§ **Saved data entries**

━━━━━━━━━━━━━━━━━━━━━━━━━━━━━━

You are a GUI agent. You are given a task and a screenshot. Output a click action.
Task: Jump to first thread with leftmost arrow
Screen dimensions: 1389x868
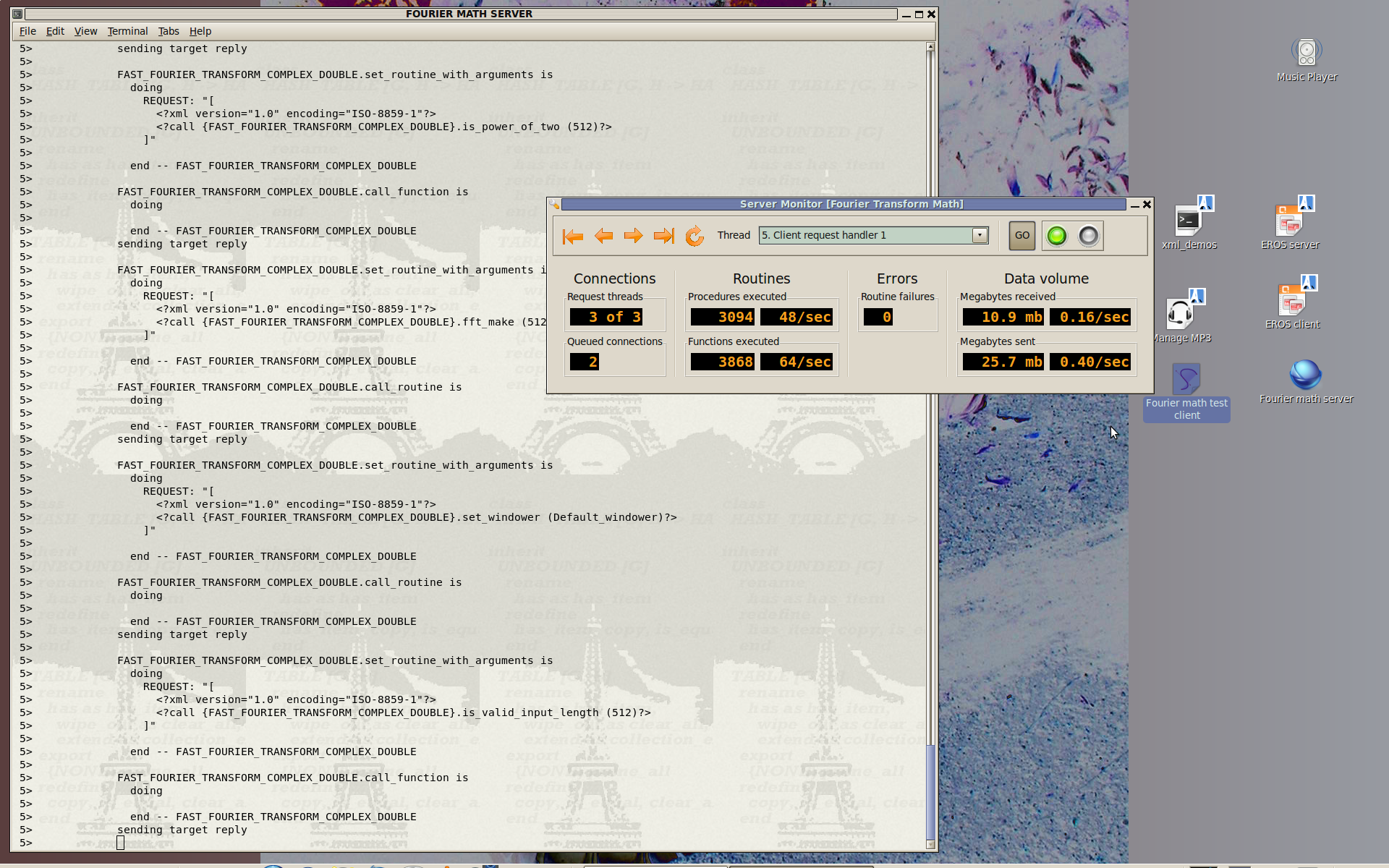coord(572,236)
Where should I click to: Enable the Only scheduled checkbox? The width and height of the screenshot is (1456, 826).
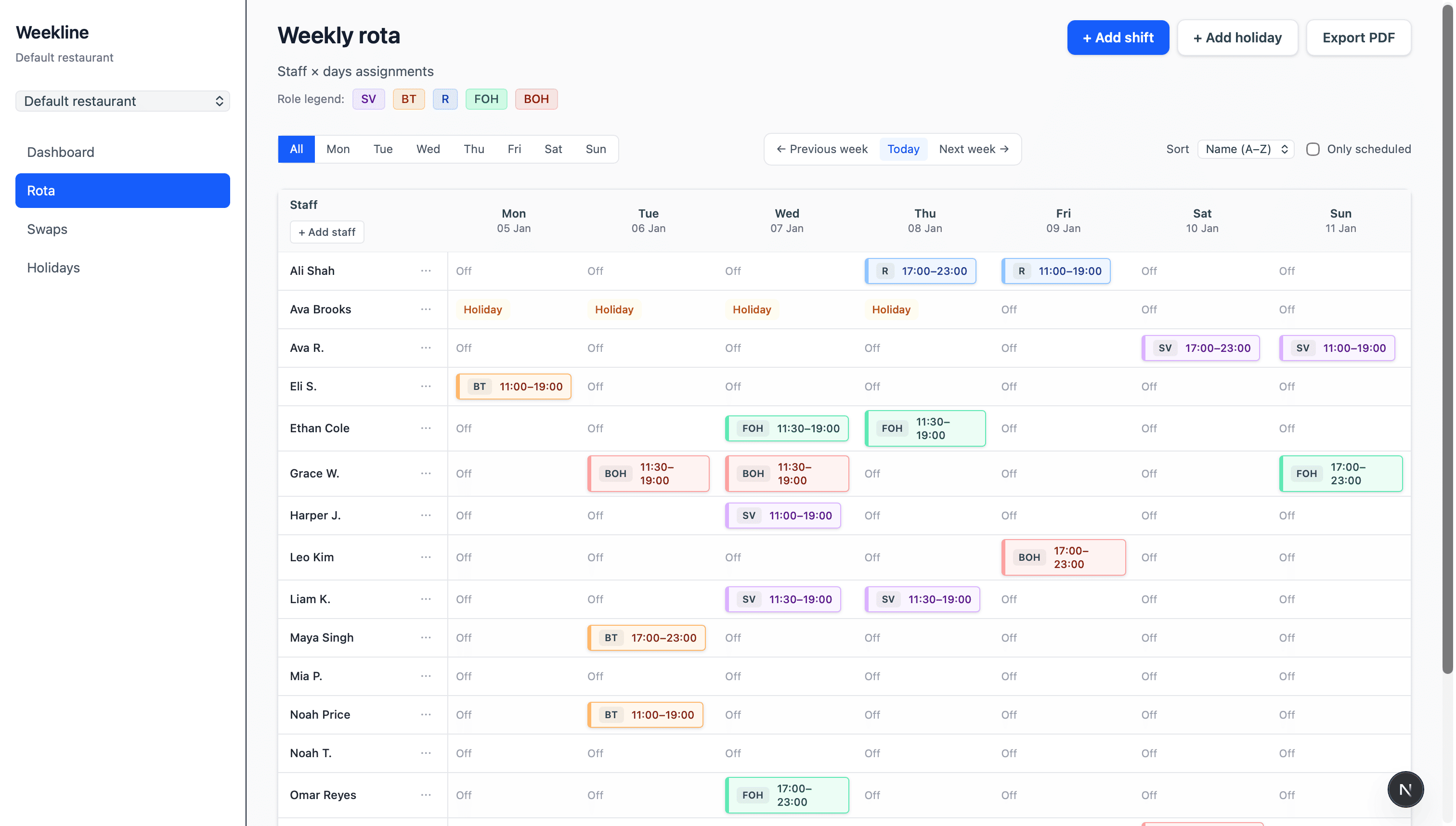1312,149
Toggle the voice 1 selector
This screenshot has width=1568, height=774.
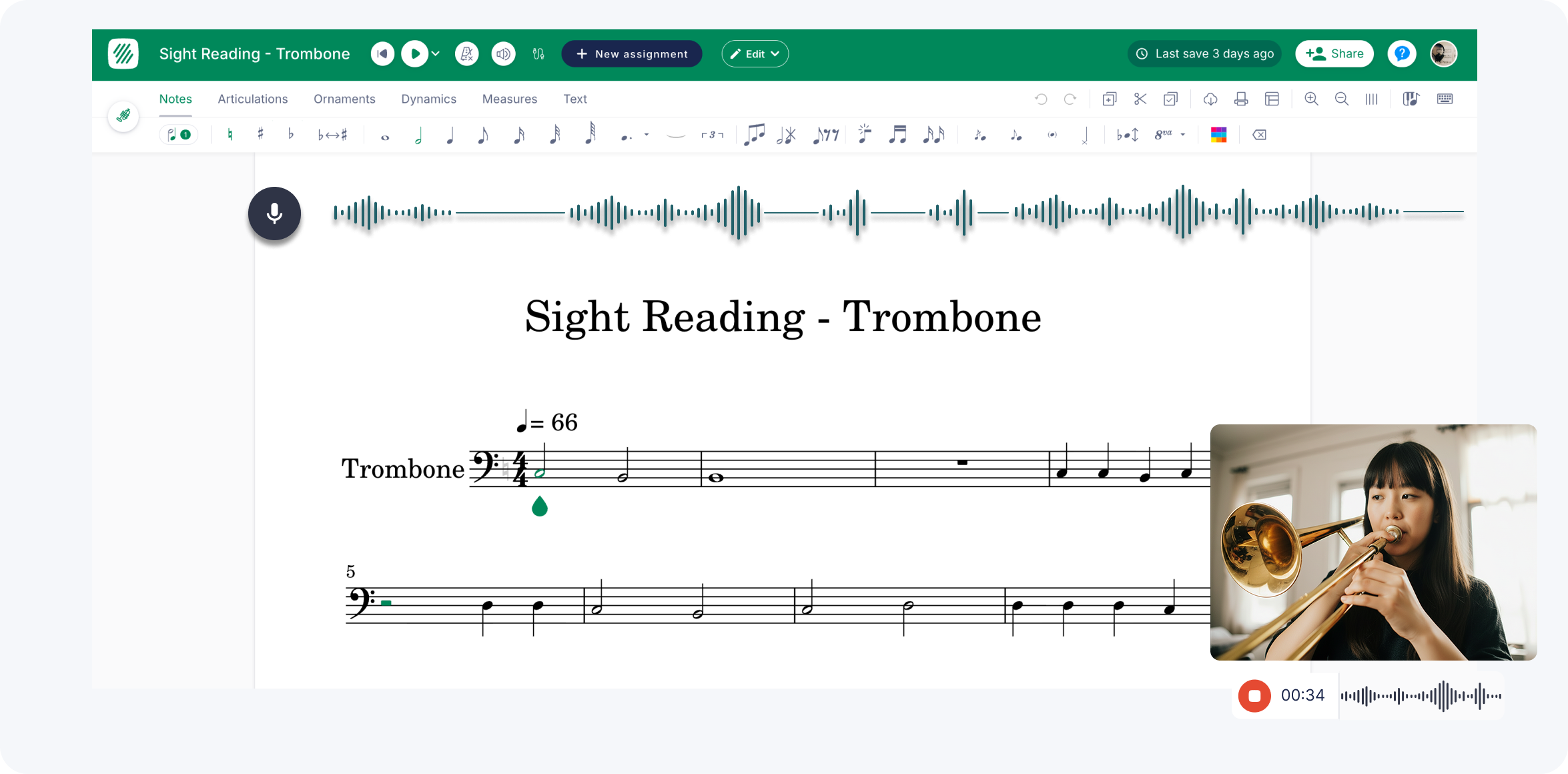pyautogui.click(x=179, y=135)
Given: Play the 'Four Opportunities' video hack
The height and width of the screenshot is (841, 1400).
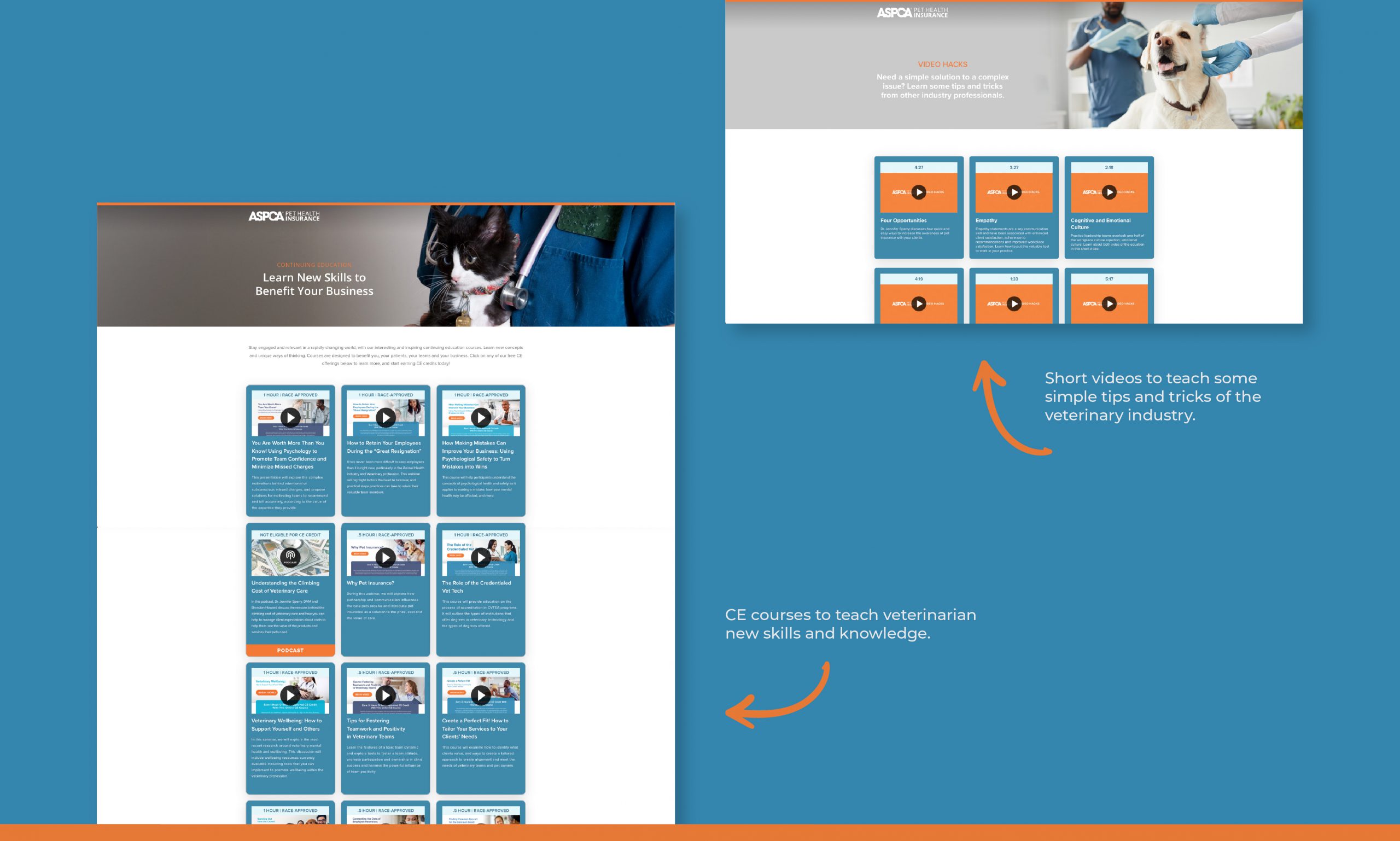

━━━━━━━━━━━━━━━━━━━━━━━━━━━━━━

§ **WHAT YOU NEED TO DO**
Only the lines from the one with "Given: Play the" through the last line above belong in the answer. Reproduce them exactly, without the pictures.

§ **ANSWER TO THIS EXERCISE**
Given: Play the 'Four Opportunities' video hack
The height and width of the screenshot is (841, 1400).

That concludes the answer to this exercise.